Tuesday, October 1, 2013

"AbadoX", NES, 1989.

It's October, and to celebrate the month of thrills and chills, we're again investigating scary games. Or, as often happens in games as in movies, works where gore at least is substituted for fright.

AbadoX

DO YOU HAVE
THE STOMACH
TO BATTLE
IN THE BELLY
OF THE BEAST?

UGLY EYEBALLS
MUTANT DOGS
GUARDIAN GHOULS
SKELETON FISH

If this game was promoted in Germany, this ad would have featured a lot of the colour green. It's true -- in addition to outlawing the display of Nazi iconography (which makes playing German localizations of WWII-themed games such as Wolfenstein 3D a somewhat redacted experience a bit heavy on the Iron Crosses and a bit light on the swastikas... which is a bit funny when you consider what Zelda and Final Fantasy got away with), more gory portrayals of violence are typically forbidden from sale to minors and not displayed on store shelves, with storylines often revising human opponents to alien impostors or android impersonators, prone to spilling puddles of green lubricant when fragged. It's like a whole country where the sanitized SNES version of Mortal Kombat won, making for a country where, strangely, the adventure game genre never died, commercially. (Couldn't help Lucasfilm's sequel to Fate of Atlantis however, Indiana Jones and the Iron Phoenix, since the plot was too entirely concerned with occult Nazism to survive the necessary amendments in their biggest market.)

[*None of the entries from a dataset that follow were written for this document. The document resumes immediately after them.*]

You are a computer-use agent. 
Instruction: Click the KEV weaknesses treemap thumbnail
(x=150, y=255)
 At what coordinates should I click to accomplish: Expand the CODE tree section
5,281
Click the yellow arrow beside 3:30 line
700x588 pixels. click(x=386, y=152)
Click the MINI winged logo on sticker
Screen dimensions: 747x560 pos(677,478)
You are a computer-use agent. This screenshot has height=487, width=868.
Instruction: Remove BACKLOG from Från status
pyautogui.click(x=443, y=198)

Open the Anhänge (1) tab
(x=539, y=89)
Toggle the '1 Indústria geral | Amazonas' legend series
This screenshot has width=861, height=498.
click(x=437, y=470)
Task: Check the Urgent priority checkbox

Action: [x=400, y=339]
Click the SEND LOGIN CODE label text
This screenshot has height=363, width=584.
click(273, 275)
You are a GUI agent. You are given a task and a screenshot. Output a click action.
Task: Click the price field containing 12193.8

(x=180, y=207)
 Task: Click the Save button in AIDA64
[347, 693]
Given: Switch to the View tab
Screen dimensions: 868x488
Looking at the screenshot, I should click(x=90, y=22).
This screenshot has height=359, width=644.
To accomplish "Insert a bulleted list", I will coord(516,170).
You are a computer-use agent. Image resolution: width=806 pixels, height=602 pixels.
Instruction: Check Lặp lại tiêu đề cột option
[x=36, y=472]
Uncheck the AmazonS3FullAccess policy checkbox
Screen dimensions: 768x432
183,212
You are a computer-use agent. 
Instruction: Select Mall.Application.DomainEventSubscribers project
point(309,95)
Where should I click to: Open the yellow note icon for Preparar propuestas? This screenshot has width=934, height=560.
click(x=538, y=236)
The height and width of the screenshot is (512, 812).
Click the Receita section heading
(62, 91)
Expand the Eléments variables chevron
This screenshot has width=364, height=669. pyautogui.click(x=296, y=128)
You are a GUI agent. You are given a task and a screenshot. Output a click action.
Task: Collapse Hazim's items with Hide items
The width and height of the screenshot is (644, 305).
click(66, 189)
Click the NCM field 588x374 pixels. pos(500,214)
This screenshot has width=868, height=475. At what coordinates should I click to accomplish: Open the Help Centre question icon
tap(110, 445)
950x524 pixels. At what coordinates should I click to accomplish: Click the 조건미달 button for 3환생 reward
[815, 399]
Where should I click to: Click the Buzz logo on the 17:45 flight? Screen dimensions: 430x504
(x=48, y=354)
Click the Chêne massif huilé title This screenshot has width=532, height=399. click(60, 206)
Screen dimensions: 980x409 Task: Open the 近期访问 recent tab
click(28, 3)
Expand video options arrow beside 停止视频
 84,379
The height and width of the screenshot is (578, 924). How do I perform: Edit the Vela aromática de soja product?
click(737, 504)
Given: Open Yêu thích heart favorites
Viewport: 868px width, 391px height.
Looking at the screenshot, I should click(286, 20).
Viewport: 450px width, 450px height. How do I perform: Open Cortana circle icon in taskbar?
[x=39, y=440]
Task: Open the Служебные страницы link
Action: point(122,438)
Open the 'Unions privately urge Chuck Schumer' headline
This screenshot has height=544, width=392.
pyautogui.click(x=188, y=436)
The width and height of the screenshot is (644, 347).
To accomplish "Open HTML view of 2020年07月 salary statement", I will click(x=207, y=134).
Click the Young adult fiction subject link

None of this has any bearing on the game up for sale in today's post, a kind of body horror writ large. The game itself is of a more typically sci-fi genre, the top-down shooter, as exemplified by Galaga or R-Type, emerging from Space Invaders roots. To distinguish themselves from the competition, some (as well as unrelated games such as Contra and Strider) followed an early lead of interest in the H.R. Giger aesthetic (minus all the disturbing sexuality, territory left for the Cho Aniki games) and adopted an anatomical Innerspace/Fantastic Voyage setting. Are the enemies enormous or is the player minuscule? Who cares!? The important part is that they explode in juicy throbbing gibs when fragged.

The artwork suggests a "nightmare mode" in edutainmental game "Rex Ronan: Experimental Surgeon". (And dig that capitalized concluding X! The '90s are coming! They're going to be totally wiggety wiggety wackX!) Despite the effortless screenshot captions, all things considered, the slogan picked must be considered relatively witty.